Try it: Nothing but the lines from the start of the entries through the line containing "Task: Click 'Enter" should appear in the answer, each given exactly.

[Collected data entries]

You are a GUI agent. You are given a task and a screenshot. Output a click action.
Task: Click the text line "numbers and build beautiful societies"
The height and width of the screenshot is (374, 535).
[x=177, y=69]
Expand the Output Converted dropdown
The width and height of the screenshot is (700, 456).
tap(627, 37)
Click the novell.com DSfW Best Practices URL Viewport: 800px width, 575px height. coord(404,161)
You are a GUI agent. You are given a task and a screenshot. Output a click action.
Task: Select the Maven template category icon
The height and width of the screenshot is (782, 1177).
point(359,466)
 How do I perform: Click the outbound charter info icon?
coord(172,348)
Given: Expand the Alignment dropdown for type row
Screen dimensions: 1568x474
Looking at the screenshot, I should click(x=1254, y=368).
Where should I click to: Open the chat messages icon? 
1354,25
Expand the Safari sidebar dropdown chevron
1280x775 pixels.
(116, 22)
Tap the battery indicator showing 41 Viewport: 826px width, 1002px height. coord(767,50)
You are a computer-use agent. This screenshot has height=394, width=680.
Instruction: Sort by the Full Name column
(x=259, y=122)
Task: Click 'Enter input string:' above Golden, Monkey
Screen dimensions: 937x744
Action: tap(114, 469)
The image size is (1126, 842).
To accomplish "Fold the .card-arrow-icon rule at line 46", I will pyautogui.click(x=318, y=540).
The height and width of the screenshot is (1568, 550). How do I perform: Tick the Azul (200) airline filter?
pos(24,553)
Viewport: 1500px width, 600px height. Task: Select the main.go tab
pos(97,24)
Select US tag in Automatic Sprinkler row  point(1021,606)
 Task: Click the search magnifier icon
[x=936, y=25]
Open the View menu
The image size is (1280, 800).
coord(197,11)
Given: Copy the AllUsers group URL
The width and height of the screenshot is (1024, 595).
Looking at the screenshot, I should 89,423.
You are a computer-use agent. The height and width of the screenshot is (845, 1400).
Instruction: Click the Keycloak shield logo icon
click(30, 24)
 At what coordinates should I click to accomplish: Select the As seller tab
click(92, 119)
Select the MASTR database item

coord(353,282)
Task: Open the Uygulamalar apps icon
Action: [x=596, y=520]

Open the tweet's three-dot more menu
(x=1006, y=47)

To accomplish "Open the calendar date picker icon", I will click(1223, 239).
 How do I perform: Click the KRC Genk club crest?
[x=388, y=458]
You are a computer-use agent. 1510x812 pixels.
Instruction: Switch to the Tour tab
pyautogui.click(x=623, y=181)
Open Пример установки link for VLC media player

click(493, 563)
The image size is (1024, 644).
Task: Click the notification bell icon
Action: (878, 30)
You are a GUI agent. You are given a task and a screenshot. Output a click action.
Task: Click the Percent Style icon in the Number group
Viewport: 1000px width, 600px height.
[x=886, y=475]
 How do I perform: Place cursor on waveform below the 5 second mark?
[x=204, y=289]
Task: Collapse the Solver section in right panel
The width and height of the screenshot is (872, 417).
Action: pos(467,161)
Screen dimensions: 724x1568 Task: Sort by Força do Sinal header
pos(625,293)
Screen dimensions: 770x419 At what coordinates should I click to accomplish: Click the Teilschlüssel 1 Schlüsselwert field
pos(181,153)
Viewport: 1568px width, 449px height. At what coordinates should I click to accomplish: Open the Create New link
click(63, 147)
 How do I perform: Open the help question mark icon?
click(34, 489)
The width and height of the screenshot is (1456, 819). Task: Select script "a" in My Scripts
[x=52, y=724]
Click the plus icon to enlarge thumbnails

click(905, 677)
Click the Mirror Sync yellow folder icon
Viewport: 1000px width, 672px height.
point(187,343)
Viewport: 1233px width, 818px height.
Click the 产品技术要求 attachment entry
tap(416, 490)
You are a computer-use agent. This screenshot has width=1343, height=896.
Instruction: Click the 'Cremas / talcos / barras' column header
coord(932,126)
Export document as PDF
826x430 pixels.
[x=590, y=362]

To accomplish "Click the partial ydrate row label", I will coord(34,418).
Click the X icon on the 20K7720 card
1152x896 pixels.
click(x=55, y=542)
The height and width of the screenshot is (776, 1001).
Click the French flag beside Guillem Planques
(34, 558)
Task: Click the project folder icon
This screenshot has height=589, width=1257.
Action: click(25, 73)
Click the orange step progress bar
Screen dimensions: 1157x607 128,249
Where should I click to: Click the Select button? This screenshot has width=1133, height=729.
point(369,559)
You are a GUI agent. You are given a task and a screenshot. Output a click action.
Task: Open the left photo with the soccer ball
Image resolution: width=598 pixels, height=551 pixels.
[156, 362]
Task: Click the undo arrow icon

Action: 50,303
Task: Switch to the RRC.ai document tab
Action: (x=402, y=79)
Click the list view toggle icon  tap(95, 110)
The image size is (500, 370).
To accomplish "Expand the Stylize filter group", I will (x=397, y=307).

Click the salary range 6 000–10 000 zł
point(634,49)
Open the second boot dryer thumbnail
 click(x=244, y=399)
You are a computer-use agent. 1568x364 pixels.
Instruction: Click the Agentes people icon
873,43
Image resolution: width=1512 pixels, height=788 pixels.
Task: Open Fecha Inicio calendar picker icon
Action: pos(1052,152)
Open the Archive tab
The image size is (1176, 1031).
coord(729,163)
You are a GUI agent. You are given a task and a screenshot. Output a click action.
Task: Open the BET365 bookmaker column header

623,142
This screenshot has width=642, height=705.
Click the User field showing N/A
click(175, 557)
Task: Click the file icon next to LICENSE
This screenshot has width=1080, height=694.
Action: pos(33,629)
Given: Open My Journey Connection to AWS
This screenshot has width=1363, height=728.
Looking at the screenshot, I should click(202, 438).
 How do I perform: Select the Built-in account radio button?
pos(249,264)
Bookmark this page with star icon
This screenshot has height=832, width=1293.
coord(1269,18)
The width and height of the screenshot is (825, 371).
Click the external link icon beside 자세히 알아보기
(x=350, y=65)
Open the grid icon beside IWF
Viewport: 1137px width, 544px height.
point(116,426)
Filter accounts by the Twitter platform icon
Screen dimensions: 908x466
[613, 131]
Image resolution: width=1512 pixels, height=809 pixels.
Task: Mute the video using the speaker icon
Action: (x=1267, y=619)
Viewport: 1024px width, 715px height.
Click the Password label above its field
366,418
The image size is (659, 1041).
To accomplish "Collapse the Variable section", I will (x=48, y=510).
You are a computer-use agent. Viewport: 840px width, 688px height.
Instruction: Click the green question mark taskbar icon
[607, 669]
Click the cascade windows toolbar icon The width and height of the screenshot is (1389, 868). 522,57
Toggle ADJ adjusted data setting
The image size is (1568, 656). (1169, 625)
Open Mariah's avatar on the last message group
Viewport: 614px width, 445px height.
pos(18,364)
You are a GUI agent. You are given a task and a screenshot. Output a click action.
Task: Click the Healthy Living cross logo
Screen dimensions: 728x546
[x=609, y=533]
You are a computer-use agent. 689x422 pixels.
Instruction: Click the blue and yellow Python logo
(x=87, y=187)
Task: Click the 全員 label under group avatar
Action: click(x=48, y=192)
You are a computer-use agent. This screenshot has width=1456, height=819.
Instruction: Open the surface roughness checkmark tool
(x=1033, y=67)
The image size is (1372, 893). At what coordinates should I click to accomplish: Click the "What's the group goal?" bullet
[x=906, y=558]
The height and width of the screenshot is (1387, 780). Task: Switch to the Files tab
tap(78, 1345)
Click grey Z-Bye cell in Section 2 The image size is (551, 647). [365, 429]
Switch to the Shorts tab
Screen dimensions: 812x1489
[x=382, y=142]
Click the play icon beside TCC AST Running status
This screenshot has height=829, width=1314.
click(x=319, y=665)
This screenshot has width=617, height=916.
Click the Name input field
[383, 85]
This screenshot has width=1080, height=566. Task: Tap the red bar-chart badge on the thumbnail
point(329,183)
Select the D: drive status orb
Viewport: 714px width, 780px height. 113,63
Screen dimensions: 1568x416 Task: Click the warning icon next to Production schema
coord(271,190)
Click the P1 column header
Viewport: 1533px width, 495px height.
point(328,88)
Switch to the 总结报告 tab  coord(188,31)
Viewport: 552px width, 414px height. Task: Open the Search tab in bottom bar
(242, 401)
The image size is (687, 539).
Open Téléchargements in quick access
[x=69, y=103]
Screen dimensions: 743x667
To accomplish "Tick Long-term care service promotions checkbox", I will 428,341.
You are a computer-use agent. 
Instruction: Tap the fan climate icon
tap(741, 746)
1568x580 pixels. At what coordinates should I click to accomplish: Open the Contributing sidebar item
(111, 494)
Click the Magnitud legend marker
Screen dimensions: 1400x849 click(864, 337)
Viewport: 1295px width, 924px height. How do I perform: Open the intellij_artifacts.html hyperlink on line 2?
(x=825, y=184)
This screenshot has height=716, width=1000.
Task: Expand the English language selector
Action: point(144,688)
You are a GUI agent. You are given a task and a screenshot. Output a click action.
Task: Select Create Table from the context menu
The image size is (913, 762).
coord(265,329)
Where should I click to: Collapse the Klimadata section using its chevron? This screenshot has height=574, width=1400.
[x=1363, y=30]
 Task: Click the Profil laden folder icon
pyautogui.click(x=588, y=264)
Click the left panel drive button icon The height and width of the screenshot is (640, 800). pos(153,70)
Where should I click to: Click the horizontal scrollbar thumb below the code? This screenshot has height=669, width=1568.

Exercise output:
You are a GUI agent. You are given a task and a screenshot. Output a click action.
Task: Click the text line "numbers and build beautiful societies"
The height and width of the screenshot is (374, 535).
[x=177, y=69]
Expand the Output Converted dropdown
The width and height of the screenshot is (700, 456).
tap(627, 37)
Click the novell.com DSfW Best Practices URL Viewport: 800px width, 575px height. coord(404,161)
You are a GUI agent. You are given a task and a screenshot. Output a click action.
Task: Select the Maven template category icon
The height and width of the screenshot is (782, 1177).
point(359,466)
 How do I perform: Click the outbound charter info icon?
coord(172,348)
Given: Expand the Alignment dropdown for type row
Screen dimensions: 1568x474
Looking at the screenshot, I should click(x=1254, y=368).
Where should I click to: Open the chat messages icon? 
1354,25
Expand the Safari sidebar dropdown chevron
1280x775 pixels.
(116, 22)
Tap the battery indicator showing 41 Viewport: 826px width, 1002px height. coord(767,50)
You are a computer-use agent. This screenshot has height=394, width=680.
Instruction: Sort by the Full Name column
(x=259, y=122)
Task: Click 'Enter input string:' above Golden, Monkey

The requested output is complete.